No, not strictly lower; I can imagine a scenario where you have >80% utilisation on your HTTP server on averge; now you'll have growing ephemeral TCP request queues once in a while; then you have to bump the node stats. Consider the alternative; a node that has no latency requirement; it can be utilised to a higher degree; 90-100%. Always at 100%? Then, scale out based on queue size, then scale down again.

1 comments

RabbitMQ isn't a great study in horizontal scalability and fault tolerance. Its clustering is garbage.

The only safe way to run a multinode RabbitMQ setup is to have it stop (the pause_minority setting) when it detects a network partition. Any other mode is lossy by definition. There's no safe HA mode that isn't lossy.

(RabbitMQ also wants a bunch of CPU and RAM. On Kubernetes you'll want to dedicate entire nodes to it to avoid problems.)

As an aside, I think the message queue model used by RabbitMQ has far outlived its usefulness. The big problem with this data model is that data disappears; there's no replay, and zero visibility into processed data; what should be a database that can always be queried at arbitrary points is instead of a conveyor belt that is always moving forward and discarding its history. (And, problematically, NACK is broken with respect to ordering; you can only discard or put back at the end of the queue, not ask to retry.) Kafka and NATS Streaming get this right.

I used RMQ because I just finished a smaller study of its properties when running it on Kube.

In fact, its clustering on Kubernetes is really well done. It's very easy to get up and running and to use from an operations standpoint.

`pause_minority` yes, so there's a setting for this. No safe HA mode? Could you explain that further? It is not entailed by your previous statements.

INFORMATION SHOWN:
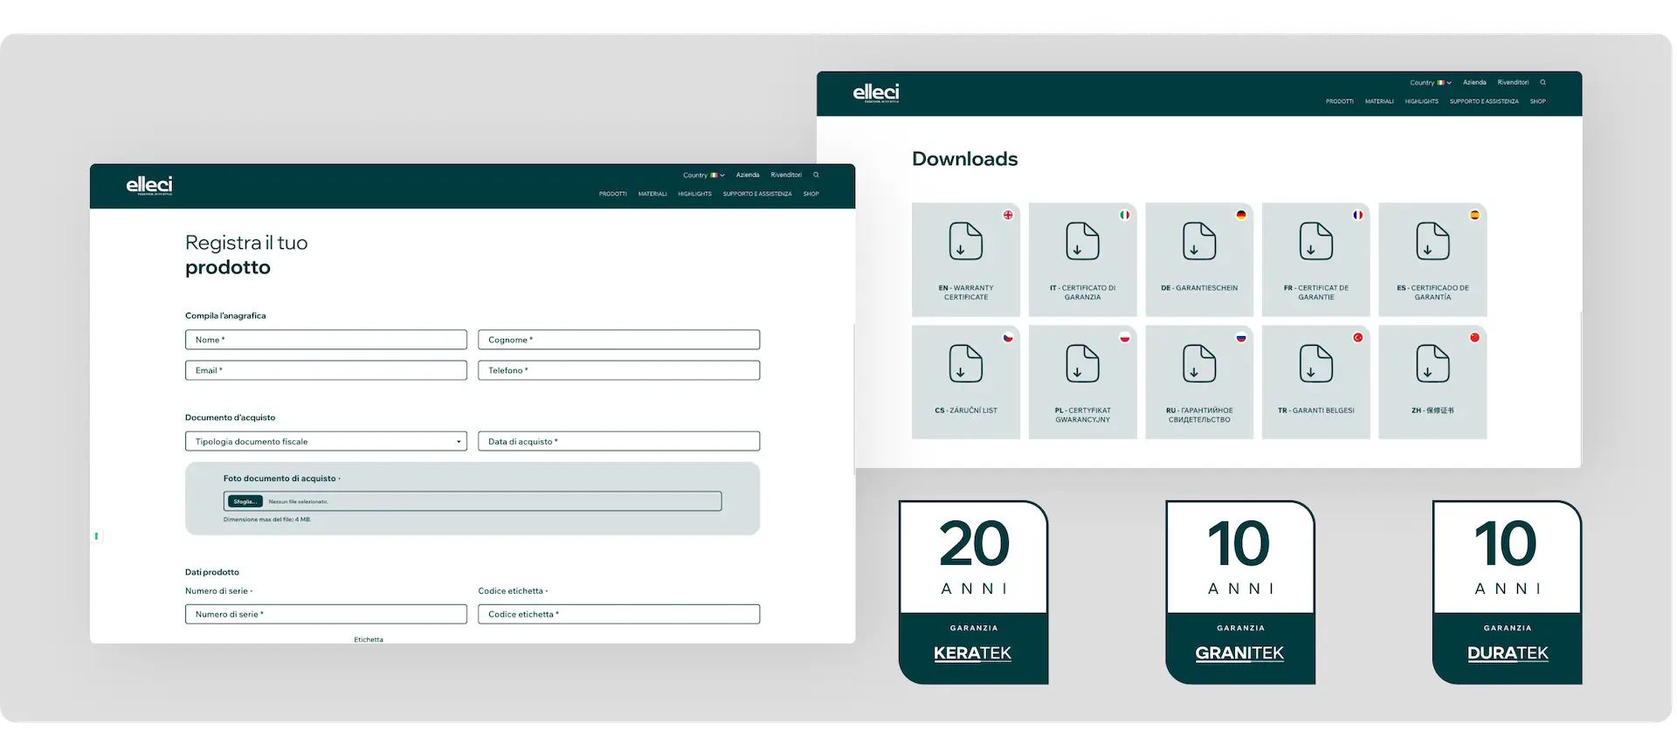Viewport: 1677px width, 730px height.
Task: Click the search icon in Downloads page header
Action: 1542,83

...

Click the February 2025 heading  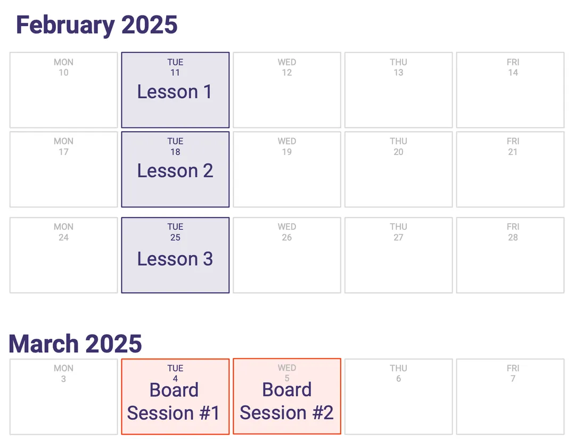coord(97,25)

PROBLEMS TO WORK ON:
- 1) Quote the RabbitMQ discussion word for word, starting with "(RabbitMQ also wants" and going on through "it on Kube.".
- 2) According to the RabbitMQ discussion, which two systems get the data model right?
- 3) Carry on the RabbitMQ discussion from the point where it stops.
The material has nothing to do with the RabbitMQ discussion.

OUTPUTS BY TASK:
- 1)
(RabbitMQ also wants a bunch of CPU and RAM. On Kubernetes you'll want to dedicate entire nodes to it to avoid problems.)

As an aside, I think the message queue model used by RabbitMQ has far outlived its usefulness. The big problem with this data model is that data disappears; there's no replay, and zero visibility into processed data; what should be a database that can always be queried at arbitrary points is instead of a conveyor belt that is always moving forward and discarding its history. (And, problematically, NACK is broken with respect to ordering; you can only discard or put back at the end of the queue, not ask to retry.) Kafka and NATS Streaming get this right.

I used RMQ because I just finished a smaller study of its properties when running it on Kube.

- 2) Kafka and NATS Streaming.

- 3)
I did a load test in the above mentioned study and each node in the 5-node cluster hovered around 300 mCPU and 250 MiB with a throughput of 10 MiB/s of messages in publisher-confirms + consumer auto-ack + 100 inflight —mode. That was 7x our needs so I left it there for now.

A model in computing does not outlive its usefulness because you say so:

- no replay: not needed; we're contrasting with RPC here which also does not have replay - zero visibility: this is false as there are lots of metrics and libraries focused on AMQP - should be a database: no, it should be a networked queue with atomic broadcast in the happy case (unhappy case: see FLP result) - NACK does not do what you think it does; it puts the message as close to the head of the queue as possible and even putting at the back of the queue like RMQ did around v1 is a valid resolution, because you don't get ordering guarantees nor exactly-once in a distributed queue, generally (Kafka does not give you exactly once [see atomic producers RFC on their Wiki and the consumers are not transactional so they don't consume exactly-once either])

So, I guess someone was wrong on the internet. ;)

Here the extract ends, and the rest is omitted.